Je n’avais pas réfléchi avant de parler. Pour me rattraper, je dis :

— La ville n’est mon affaire.

— Vous êtes venue seule ?

— Je sais prendre un train et une voiture.

Sans m’arrêter davantage, j’allai jusqu’à la chambre de maman.

La porte en était entr’ouverte et j’aperçus ma mère sans qu’elle me vît. Son attitude me frappa. Elle paraissait accablée.
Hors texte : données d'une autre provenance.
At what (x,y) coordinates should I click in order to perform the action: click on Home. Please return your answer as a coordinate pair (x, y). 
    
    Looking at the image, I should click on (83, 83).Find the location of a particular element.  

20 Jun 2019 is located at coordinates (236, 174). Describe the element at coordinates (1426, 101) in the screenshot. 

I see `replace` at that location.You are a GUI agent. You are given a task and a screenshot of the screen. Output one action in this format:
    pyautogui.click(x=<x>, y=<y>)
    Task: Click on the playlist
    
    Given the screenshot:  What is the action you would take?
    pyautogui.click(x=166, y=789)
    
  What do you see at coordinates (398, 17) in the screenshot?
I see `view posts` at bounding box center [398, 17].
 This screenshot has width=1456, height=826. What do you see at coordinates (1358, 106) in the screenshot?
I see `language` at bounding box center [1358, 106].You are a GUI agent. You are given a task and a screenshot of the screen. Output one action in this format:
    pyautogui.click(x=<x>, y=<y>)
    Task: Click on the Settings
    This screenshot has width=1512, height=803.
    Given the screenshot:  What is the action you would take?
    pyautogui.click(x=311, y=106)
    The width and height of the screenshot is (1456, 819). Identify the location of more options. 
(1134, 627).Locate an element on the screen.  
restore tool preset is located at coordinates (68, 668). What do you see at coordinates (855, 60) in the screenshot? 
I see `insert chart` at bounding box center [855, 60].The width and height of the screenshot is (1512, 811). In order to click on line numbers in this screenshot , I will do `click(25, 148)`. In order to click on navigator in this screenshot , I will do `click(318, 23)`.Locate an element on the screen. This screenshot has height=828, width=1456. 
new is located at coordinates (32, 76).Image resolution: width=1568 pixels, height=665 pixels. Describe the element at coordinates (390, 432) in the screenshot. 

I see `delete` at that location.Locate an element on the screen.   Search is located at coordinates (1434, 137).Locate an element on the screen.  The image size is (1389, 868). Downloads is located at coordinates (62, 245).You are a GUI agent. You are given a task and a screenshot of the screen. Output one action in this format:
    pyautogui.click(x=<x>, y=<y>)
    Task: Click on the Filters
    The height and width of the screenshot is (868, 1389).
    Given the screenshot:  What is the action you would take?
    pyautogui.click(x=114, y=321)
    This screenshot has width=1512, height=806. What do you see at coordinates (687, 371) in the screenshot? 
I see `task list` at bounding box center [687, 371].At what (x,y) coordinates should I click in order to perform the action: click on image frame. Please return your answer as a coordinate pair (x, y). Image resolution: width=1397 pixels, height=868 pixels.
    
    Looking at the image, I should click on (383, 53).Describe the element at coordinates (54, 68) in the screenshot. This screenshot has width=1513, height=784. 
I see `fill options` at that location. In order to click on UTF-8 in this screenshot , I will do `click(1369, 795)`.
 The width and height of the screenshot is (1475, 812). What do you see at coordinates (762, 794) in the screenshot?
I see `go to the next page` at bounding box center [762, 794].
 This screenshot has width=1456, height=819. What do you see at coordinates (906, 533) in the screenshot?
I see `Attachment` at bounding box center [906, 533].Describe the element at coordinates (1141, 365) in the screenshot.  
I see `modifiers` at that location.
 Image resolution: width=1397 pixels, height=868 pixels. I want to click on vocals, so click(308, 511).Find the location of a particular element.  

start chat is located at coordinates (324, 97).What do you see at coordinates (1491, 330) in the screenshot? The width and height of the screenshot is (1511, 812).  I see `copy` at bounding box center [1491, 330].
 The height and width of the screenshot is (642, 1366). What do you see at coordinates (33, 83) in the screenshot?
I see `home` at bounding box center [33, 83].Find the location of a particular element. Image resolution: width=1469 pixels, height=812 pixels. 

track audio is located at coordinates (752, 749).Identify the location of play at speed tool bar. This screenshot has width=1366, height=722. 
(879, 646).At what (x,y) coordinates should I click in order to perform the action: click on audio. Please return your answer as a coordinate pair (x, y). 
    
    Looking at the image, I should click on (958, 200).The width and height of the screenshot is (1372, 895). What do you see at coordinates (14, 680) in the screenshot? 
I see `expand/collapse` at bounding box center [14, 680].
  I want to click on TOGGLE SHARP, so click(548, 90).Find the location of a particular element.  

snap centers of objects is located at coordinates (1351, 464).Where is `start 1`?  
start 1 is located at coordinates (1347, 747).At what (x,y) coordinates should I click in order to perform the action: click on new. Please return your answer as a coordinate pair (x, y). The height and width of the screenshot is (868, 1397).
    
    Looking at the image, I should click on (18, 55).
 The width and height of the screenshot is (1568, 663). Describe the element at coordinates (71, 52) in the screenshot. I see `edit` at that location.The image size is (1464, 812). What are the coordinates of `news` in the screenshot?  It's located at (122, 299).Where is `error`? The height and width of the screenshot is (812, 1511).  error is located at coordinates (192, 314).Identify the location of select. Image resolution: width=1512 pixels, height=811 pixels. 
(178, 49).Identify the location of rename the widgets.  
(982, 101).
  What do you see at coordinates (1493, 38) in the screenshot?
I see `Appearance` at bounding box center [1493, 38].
Elle tressaillait au moindre bruit, se redressait, puis, elle retombait contre son dossier.

De crainte de l’effrayer en poussant la porte, j’appelai doucement.

— Maman !

Elle se retourna vers moi, comprit que c’était bien moi, et elle accourut pour me tendre les bras et m’embrasser.

— Ah ! ma chérie !

Ses traits reflétaient une joie intense.

Puis, soudain, elle me demanda :

— Mais comment se fait-il que tu sois ici ?

— Je me suis sauvée.

Tout de suite, le visage de maman reprit un aspect terrifié.

— Oh ! j’aurai tout à supporter ! Quel martyre ! s’écria-t-elle en cachant son visage dans ses mains.

— Quoi ? Qu’y a-t-il ? questionnai-je.

— Pourquoi as-tu commis cette imprudence ?

— Pourquoi ? Tu ne connais donc pas le monde ? Je suis terriblement malheureuse en ce moment !

Le plus posément que je pus, je racontai ma déception d’amitié.

— Je la jugeais si bonne, si profonde. Elle m’a trahie. Oh ! maman, comme cela fait mal !

C’était un cri de femme, une souffrance de femme, car cette amitié, première manifestation du cœur, ressemblait à de l’amour, sans que je m’en doutasse.